CC BY NC is the new Standard

It’s time to update my thoughts on why educational materials should be openly licensed and not for commercial use. Six years ago on my blog, I wrote:

 
“Eventually, our public institutions will begin exercising their ability to intentionally and purposely create publicly owned Creative Commons licensed alternatives to the current proprietary 'added value’ models for which they pay handsomely.' CC BY NC is consistent with that intent and purpose."


Public institutions in the United States still aren’t exercising their ability to create publicly owned Creative Commons licensed alternatives to the current proprietary 'added value’ models. They still usually just write checks to for-profit publishers or require students to write checks.


Today, in the Global South, writing checks for educational content isn’t an option for public institutions, or their students, or their students' parents. There isn’t any money for the proprietary ‘added value’ content that costs anywhere from $10 to $100. There is no education ‘market’ in the Global South.


In the Global South, the creation of publicly owned Creative Commons licensed education material needs to be paid for by the people who can afford to write the checks. In some cases that will be governments that get grants from the North. In others, philanthropy will pay for the materials and provide them directly to schools and teachers bypassing the governments. The business model of education in the United States doesn’t work in the Global South.

When philanthropists or governments in the Global South pay to create educational materials they don’t want to be providing raw materials for a product for which for-profit companies will generate revenue. That’s why CC BY NC licenses are the only practical option. The materials can still be developed for the South and sold to institutions in the North willing to pay, but the creators need to be more than adequately included by choice in the revenue generated.

If we really do want to:
     Boost rigorous instruction, student feedback, and assessment in all content areas;
     Provide scalable and timely student support;
     And expand opportunities for quality teacher professional development,

CC BY NC is the new Standard.

Sunday, May 5, 2024

OER Kicked to the Curb

It looks like OER has been kicked to the curb. In early 2022, The U.S. Department of Education turned the responsibility of promoting open educational resources (OER) over to ISKME. Recently, the Go Open National Network, the ISKME entity that is the steward of the Go Open Movement, offered a webinar on the 2024 National Education Technology Plan (NETP.) They tried to connect the NETP to OER but weren’t able to explain why OER isn’t even mentioned in the The Plan. 

 In the 113h pages of the 2024 NETP all kinds of things related to education and technology are mentioned. It’s a 113 page laundry list of everything you might want to include in education technology related topics EXCEPT OER. One of the panelists from North Carolina, a state that has theoretically embraced OER, said in the webinar that only about 20% of their teachers visit the state's repository of OER. Visiting the repository, of course, doesn’t mean that the Resources are actually being used in the classroom. The panelist then admitted that it doesn’t appear that there is adequate support in schools for teachers to become proficient at finding, adapting, and using OER. 

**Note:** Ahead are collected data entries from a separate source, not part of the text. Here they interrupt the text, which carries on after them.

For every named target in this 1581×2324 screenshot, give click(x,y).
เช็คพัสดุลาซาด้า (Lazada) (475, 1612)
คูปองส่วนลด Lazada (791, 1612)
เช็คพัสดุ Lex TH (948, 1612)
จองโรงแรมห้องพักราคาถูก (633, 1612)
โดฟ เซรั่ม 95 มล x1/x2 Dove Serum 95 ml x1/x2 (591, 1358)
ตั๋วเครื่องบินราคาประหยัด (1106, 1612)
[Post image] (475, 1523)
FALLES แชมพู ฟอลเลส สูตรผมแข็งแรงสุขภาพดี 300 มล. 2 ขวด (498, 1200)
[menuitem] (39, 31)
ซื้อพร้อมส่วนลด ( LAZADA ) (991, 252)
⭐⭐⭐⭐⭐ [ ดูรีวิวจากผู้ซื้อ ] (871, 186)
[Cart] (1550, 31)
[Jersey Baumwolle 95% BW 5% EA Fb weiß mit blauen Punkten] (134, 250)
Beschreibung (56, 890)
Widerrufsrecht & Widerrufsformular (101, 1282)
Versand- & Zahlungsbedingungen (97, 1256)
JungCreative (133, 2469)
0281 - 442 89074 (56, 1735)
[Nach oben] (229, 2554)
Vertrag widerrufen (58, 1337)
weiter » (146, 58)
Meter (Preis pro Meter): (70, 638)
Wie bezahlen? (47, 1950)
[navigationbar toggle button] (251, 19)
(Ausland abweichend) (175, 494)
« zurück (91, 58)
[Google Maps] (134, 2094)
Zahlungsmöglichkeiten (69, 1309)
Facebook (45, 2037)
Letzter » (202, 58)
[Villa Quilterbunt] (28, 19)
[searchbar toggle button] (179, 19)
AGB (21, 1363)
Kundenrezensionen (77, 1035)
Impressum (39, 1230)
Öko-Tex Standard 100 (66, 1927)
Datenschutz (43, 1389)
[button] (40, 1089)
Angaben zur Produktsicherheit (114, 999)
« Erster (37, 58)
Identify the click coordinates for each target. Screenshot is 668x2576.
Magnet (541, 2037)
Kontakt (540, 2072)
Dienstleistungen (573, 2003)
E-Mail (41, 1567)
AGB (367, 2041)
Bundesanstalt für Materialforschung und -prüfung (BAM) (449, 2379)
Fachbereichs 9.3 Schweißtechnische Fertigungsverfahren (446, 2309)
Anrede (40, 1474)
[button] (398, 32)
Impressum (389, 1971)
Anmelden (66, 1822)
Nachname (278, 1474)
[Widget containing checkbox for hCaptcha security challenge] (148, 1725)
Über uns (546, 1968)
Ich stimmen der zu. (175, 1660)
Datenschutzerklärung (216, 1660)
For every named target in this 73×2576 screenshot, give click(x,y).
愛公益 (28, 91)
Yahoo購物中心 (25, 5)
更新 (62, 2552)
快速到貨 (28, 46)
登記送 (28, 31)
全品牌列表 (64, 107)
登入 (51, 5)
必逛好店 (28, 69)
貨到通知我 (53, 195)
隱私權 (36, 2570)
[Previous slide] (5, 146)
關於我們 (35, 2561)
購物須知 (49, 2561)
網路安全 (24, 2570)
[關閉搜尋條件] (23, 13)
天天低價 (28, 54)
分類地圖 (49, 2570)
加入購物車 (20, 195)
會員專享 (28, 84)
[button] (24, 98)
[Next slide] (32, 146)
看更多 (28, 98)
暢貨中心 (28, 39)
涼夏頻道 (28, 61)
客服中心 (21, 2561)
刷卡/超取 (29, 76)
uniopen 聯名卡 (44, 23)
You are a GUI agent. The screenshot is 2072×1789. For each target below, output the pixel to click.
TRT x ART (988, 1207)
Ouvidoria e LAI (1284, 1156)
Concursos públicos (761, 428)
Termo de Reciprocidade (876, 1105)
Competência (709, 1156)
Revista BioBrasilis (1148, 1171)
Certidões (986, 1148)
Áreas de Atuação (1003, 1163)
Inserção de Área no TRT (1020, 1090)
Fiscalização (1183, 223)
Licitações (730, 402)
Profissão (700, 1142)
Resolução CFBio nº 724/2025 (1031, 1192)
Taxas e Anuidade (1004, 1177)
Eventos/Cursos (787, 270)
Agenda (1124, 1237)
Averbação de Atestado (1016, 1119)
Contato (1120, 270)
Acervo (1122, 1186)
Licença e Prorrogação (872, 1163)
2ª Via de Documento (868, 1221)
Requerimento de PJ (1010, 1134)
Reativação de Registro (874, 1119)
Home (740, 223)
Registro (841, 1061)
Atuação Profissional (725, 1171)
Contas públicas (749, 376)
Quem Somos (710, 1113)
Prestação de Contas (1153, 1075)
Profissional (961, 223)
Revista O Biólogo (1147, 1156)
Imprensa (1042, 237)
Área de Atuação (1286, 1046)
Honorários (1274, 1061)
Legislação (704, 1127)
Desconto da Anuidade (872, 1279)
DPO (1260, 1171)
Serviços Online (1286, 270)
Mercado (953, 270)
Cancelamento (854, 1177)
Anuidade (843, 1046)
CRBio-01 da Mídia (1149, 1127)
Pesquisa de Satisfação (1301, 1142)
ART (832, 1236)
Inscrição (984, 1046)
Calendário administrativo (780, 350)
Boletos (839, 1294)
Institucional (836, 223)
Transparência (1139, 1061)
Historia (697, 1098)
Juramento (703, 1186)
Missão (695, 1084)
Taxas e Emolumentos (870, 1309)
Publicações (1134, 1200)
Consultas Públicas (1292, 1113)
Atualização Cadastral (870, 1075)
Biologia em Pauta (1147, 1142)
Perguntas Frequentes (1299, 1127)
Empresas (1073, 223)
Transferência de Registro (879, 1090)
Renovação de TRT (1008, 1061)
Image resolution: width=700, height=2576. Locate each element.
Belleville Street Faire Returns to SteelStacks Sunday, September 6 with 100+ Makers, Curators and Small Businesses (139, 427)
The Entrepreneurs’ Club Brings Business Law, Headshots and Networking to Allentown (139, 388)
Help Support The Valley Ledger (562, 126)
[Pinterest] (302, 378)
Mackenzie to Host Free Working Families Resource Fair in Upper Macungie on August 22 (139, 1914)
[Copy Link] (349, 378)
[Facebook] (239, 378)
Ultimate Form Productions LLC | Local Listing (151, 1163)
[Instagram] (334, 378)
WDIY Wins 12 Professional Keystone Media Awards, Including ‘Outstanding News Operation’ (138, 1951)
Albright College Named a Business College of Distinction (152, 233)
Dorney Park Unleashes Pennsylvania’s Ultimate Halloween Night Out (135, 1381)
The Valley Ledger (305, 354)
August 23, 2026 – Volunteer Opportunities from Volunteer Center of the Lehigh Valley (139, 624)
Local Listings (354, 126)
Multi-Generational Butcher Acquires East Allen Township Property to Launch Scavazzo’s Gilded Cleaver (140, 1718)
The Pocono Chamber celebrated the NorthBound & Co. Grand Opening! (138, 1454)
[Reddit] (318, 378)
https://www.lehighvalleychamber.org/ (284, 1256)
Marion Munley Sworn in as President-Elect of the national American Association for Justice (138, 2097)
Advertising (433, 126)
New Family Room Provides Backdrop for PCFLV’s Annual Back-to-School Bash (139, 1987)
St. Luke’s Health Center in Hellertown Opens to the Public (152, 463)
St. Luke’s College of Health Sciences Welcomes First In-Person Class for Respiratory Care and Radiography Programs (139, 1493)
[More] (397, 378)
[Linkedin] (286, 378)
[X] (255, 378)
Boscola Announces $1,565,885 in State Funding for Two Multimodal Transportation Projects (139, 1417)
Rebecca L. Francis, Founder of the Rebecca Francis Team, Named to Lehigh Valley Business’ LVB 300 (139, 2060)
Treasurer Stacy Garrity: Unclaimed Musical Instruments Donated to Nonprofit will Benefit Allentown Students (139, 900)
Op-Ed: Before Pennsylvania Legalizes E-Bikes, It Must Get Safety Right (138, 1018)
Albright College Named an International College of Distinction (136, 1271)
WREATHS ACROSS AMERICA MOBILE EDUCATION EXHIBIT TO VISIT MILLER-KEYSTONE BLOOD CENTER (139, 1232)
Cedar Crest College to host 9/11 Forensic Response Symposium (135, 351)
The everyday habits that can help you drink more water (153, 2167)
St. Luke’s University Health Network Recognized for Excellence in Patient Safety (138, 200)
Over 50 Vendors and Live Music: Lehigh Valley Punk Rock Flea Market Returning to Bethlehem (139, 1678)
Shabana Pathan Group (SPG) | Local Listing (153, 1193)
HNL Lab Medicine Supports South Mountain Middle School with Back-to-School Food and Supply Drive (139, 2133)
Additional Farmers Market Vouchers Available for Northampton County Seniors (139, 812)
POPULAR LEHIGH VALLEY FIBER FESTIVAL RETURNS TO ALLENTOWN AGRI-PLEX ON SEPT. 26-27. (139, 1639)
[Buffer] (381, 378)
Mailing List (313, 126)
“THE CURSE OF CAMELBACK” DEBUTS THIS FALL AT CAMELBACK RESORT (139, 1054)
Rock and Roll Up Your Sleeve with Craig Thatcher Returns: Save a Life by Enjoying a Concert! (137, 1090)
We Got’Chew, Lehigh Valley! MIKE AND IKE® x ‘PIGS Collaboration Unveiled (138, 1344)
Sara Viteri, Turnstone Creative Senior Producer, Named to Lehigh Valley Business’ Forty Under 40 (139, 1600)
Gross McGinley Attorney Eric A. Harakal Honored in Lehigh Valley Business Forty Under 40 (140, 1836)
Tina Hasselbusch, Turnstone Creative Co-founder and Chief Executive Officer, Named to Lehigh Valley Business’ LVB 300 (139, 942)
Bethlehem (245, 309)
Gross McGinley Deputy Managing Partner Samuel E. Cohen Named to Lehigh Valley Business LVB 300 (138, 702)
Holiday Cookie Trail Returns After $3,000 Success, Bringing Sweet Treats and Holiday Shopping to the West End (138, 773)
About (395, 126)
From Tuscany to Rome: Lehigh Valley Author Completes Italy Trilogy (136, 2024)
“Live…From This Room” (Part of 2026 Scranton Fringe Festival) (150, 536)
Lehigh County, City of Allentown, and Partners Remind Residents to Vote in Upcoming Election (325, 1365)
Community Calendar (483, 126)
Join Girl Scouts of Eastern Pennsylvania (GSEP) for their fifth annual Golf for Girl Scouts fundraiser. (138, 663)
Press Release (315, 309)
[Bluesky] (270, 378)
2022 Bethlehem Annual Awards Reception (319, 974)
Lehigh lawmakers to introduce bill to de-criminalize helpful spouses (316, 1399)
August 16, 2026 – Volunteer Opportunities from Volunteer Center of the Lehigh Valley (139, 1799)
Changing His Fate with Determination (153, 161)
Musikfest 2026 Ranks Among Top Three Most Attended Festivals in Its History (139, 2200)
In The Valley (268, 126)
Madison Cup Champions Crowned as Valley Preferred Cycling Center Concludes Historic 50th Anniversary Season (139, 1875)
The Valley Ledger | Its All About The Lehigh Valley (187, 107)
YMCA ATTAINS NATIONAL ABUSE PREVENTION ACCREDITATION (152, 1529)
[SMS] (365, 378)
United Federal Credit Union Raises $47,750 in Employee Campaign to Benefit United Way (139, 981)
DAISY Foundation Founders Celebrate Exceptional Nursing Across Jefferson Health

The NETP features a few hundred mentions of UDL, a proprietary framework that also doesn't talk about OER. If you don't have permission and don't know how to modify educational resources at the classroom level and don't have adequate support, you can't really Design or USE content that provides universal ACCESS. 

 In the webinar, I asked - Where is OER mentioned in the NETP other than as an anecdote? The response from one of the primary authors of The Plan was that it was a framework or a vision of what they’d like to see in classrooms and what we need to focus on in order for that vision to come to life. But regarding OER, the author said there’s other places where things like OER can be connected to the NETP. Which means that the NETP doesn’t explicitly connect OER to the vision of what they’d like to see in the classroom. Go someplace else to find out about how OER can reduce the divides of Use, Design, and Access in teaching and learning; it’s not covered in the NETP.